+++ DATA LISTING

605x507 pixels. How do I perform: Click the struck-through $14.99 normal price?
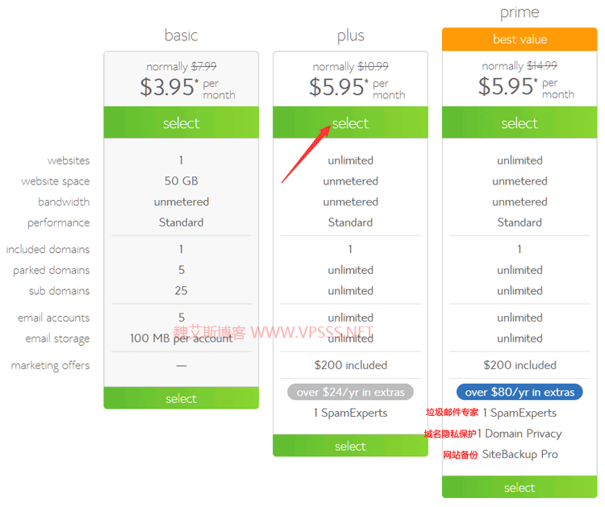(542, 65)
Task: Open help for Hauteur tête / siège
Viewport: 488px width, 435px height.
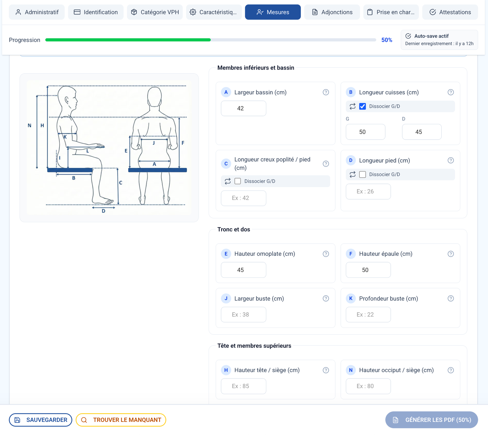Action: pyautogui.click(x=326, y=370)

++++++

> [REQUIREMENT]:
Retype every entry verbatim and exclude the pictures from the copy.

> [WRITTEN ANSWER]:
605x507 pixels. How do I perform: Click the struck-through $14.99 normal price?
(542, 65)
Task: Open help for Hauteur tête / siège
Viewport: 488px width, 435px height.
Action: pyautogui.click(x=326, y=370)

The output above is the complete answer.